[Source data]
---+---
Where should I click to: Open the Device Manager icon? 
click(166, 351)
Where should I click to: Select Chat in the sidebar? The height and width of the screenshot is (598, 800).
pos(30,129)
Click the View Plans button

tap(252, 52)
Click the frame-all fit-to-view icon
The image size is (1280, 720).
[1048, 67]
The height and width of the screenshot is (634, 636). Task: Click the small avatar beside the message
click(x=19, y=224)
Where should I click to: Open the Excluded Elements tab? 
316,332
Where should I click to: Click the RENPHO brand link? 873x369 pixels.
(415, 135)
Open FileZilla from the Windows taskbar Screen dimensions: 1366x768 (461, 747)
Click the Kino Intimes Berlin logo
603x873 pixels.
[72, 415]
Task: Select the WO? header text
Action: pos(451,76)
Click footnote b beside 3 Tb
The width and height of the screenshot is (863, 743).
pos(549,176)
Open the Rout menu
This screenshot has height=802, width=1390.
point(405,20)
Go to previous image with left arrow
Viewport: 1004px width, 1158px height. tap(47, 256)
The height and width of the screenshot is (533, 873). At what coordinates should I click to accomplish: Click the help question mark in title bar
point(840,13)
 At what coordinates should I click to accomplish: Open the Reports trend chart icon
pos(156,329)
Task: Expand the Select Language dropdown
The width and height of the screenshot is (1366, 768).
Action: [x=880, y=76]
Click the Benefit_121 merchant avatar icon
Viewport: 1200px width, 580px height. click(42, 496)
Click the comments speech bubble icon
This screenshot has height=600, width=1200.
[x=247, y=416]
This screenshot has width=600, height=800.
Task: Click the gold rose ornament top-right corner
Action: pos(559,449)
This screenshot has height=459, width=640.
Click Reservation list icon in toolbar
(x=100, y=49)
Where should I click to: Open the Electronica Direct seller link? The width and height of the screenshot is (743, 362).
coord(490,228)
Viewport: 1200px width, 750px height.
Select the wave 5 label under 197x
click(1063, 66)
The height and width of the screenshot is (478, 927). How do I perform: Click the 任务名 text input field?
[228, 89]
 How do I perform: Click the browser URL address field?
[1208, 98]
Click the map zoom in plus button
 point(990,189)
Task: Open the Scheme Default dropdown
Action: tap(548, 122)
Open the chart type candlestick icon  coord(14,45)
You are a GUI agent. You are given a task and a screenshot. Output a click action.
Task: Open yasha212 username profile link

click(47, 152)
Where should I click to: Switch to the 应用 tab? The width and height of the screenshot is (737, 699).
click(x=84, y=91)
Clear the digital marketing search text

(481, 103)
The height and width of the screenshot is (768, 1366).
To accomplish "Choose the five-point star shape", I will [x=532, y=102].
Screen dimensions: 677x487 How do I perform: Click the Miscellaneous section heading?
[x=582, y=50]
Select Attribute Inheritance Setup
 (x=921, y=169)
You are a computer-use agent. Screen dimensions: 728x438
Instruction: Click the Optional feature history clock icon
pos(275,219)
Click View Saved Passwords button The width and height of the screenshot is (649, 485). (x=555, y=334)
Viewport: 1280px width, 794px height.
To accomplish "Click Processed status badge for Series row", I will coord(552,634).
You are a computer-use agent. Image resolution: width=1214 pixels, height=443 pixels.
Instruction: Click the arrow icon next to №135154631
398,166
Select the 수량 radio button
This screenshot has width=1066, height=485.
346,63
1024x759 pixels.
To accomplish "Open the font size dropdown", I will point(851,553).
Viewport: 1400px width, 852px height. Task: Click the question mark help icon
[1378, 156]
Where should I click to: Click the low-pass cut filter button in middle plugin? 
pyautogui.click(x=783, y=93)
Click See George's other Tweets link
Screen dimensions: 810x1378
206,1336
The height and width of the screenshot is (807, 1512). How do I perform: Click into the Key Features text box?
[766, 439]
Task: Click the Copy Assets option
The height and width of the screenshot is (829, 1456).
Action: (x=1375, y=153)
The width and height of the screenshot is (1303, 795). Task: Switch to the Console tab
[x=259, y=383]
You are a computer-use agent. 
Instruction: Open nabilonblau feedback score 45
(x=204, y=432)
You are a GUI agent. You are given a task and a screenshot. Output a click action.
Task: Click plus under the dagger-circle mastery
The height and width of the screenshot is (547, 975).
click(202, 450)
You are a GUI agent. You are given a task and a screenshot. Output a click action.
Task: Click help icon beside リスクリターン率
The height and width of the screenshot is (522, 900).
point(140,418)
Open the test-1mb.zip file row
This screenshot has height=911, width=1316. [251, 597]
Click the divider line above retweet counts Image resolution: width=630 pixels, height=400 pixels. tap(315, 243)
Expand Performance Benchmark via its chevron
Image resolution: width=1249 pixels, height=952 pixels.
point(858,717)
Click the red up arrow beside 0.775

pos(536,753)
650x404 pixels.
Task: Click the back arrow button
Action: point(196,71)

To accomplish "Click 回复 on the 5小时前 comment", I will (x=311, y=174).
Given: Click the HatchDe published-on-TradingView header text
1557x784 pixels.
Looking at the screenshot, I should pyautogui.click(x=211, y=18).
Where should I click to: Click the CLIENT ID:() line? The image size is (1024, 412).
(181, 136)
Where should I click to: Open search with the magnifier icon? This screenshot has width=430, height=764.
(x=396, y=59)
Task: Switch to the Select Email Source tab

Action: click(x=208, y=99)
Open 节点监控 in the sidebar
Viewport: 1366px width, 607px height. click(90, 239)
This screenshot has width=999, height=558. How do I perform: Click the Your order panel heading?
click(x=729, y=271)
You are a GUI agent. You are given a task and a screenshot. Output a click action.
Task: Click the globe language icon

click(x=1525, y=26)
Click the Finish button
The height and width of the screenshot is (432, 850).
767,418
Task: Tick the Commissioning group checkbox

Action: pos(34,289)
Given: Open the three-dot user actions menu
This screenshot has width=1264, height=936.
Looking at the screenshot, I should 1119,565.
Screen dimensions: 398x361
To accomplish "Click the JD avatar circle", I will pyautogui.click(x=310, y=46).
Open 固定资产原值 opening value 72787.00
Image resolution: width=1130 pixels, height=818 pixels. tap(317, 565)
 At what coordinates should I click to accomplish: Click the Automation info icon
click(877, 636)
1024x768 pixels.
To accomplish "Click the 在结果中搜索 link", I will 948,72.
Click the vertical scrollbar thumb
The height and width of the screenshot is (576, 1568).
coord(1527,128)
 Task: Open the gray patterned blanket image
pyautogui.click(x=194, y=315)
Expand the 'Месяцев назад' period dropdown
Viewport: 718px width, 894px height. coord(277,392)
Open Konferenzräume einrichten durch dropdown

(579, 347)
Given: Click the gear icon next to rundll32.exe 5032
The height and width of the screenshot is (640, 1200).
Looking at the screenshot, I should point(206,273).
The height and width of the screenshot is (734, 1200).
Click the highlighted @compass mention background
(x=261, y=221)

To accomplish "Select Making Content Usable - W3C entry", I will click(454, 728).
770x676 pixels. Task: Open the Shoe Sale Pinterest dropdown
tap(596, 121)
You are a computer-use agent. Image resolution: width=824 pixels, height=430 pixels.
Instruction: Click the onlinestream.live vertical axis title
---+---
WHAT IS NEEDED:
The records above must be retyped in full. Keep each one exactly as it is.

WRITTEN REPLY:
Where should I click to: Open the Device Manager icon? 
click(166, 351)
Where should I click to: Select Chat in the sidebar? The height and width of the screenshot is (598, 800).
pos(30,129)
Click the View Plans button

tap(252, 52)
Click the frame-all fit-to-view icon
The image size is (1280, 720).
[1048, 67]
The height and width of the screenshot is (634, 636). Task: Click the small avatar beside the message
click(x=19, y=224)
Where should I click to: Open the Excluded Elements tab? 
316,332
Where should I click to: Click the RENPHO brand link? 873x369 pixels.
(415, 135)
Open FileZilla from the Windows taskbar Screen dimensions: 1366x768 (461, 747)
Click the Kino Intimes Berlin logo
603x873 pixels.
[72, 415]
Task: Select the WO? header text
Action: pos(451,76)
Click footnote b beside 3 Tb
The width and height of the screenshot is (863, 743).
pos(549,176)
Open the Rout menu
This screenshot has height=802, width=1390.
point(405,20)
Go to previous image with left arrow
Viewport: 1004px width, 1158px height. tap(47, 256)
The height and width of the screenshot is (533, 873). At what coordinates should I click to accomplish: Click the help question mark in title bar
point(840,13)
 At what coordinates should I click to accomplish: Open the Reports trend chart icon
pos(156,329)
Task: Expand the Select Language dropdown
The width and height of the screenshot is (1366, 768).
Action: [x=880, y=76]
Click the Benefit_121 merchant avatar icon
Viewport: 1200px width, 580px height. click(42, 496)
Click the comments speech bubble icon
This screenshot has height=600, width=1200.
[x=247, y=416]
This screenshot has width=600, height=800.
Task: Click the gold rose ornament top-right corner
Action: pos(559,449)
This screenshot has height=459, width=640.
Click Reservation list icon in toolbar
(x=100, y=49)
Where should I click to: Open the Electronica Direct seller link? The width and height of the screenshot is (743, 362).
coord(490,228)
Viewport: 1200px width, 750px height.
Select the wave 5 label under 197x
click(1063, 66)
The height and width of the screenshot is (478, 927). How do I perform: Click the 任务名 text input field?
[228, 89]
 How do I perform: Click the browser URL address field?
[1208, 98]
Click the map zoom in plus button
 point(990,189)
Task: Open the Scheme Default dropdown
Action: tap(548, 122)
Open the chart type candlestick icon  coord(14,45)
You are a GUI agent. You are given a task and a screenshot. Output a click action.
Task: Open yasha212 username profile link

click(47, 152)
Where should I click to: Switch to the 应用 tab? The width and height of the screenshot is (737, 699).
click(x=84, y=91)
Clear the digital marketing search text

(481, 103)
The height and width of the screenshot is (768, 1366).
To accomplish "Choose the five-point star shape", I will [x=532, y=102].
Screen dimensions: 677x487 How do I perform: Click the Miscellaneous section heading?
[x=582, y=50]
Select Attribute Inheritance Setup
 (x=921, y=169)
You are a computer-use agent. Screen dimensions: 728x438
Instruction: Click the Optional feature history clock icon
pos(275,219)
Click View Saved Passwords button The width and height of the screenshot is (649, 485). (x=555, y=334)
Viewport: 1280px width, 794px height.
To accomplish "Click Processed status badge for Series row", I will coord(552,634).
You are a computer-use agent. Image resolution: width=1214 pixels, height=443 pixels.
Instruction: Click the arrow icon next to №135154631
398,166
Select the 수량 radio button
This screenshot has width=1066, height=485.
346,63
1024x759 pixels.
To accomplish "Open the font size dropdown", I will point(851,553).
Viewport: 1400px width, 852px height. Task: Click the question mark help icon
[1378, 156]
Where should I click to: Click the low-pass cut filter button in middle plugin? 
pyautogui.click(x=783, y=93)
Click See George's other Tweets link
Screen dimensions: 810x1378
206,1336
The height and width of the screenshot is (807, 1512). How do I perform: Click into the Key Features text box?
[766, 439]
Task: Click the Copy Assets option
The height and width of the screenshot is (829, 1456).
Action: (x=1375, y=153)
The width and height of the screenshot is (1303, 795). Task: Switch to the Console tab
[x=259, y=383]
You are a computer-use agent. 
Instruction: Open nabilonblau feedback score 45
(x=204, y=432)
You are a GUI agent. You are given a task and a screenshot. Output a click action.
Task: Click plus under the dagger-circle mastery
The height and width of the screenshot is (547, 975).
click(202, 450)
You are a GUI agent. You are given a task and a screenshot. Output a click action.
Task: Click help icon beside リスクリターン率
The height and width of the screenshot is (522, 900).
point(140,418)
Open the test-1mb.zip file row
This screenshot has height=911, width=1316. [251, 597]
Click the divider line above retweet counts Image resolution: width=630 pixels, height=400 pixels. tap(315, 243)
Expand Performance Benchmark via its chevron
Image resolution: width=1249 pixels, height=952 pixels.
point(858,717)
Click the red up arrow beside 0.775

pos(536,753)
650x404 pixels.
Task: Click the back arrow button
Action: point(196,71)

To accomplish "Click 回复 on the 5小时前 comment", I will (x=311, y=174).
Given: Click the HatchDe published-on-TradingView header text
1557x784 pixels.
Looking at the screenshot, I should pyautogui.click(x=211, y=18).
Where should I click to: Click the CLIENT ID:() line? The image size is (1024, 412).
(181, 136)
Where should I click to: Open search with the magnifier icon? This screenshot has width=430, height=764.
(x=396, y=59)
Task: Switch to the Select Email Source tab

Action: click(x=208, y=99)
Open 节点监控 in the sidebar
Viewport: 1366px width, 607px height. click(90, 239)
This screenshot has width=999, height=558. How do I perform: Click the Your order panel heading?
click(x=729, y=271)
You are a GUI agent. You are given a task and a screenshot. Output a click action.
Task: Click the globe language icon

click(x=1525, y=26)
Click the Finish button
The height and width of the screenshot is (432, 850).
767,418
Task: Tick the Commissioning group checkbox

Action: pos(34,289)
Given: Open the three-dot user actions menu
This screenshot has width=1264, height=936.
Looking at the screenshot, I should 1119,565.
Screen dimensions: 398x361
To accomplish "Click the JD avatar circle", I will pyautogui.click(x=310, y=46).
Open 固定资产原值 opening value 72787.00
Image resolution: width=1130 pixels, height=818 pixels. tap(317, 565)
 At what coordinates should I click to accomplish: Click the Automation info icon
click(877, 636)
1024x768 pixels.
To accomplish "Click the 在结果中搜索 link", I will 948,72.
Click the vertical scrollbar thumb
The height and width of the screenshot is (576, 1568).
coord(1527,128)
 Task: Open the gray patterned blanket image
pyautogui.click(x=194, y=315)
Expand the 'Месяцев назад' period dropdown
Viewport: 718px width, 894px height. coord(277,392)
Open Konferenzräume einrichten durch dropdown

(579, 347)
Given: Click the gear icon next to rundll32.exe 5032
The height and width of the screenshot is (640, 1200).
Looking at the screenshot, I should point(206,273).
The height and width of the screenshot is (734, 1200).
Click the highlighted @compass mention background
(x=261, y=221)

To accomplish "Select Making Content Usable - W3C entry", I will click(454, 728).
770x676 pixels. Task: Open the Shoe Sale Pinterest dropdown
tap(596, 121)
You are a computer-use agent. Image resolution: width=824 pixels, height=430 pixels.
Instruction: Click the onlinestream.live vertical axis title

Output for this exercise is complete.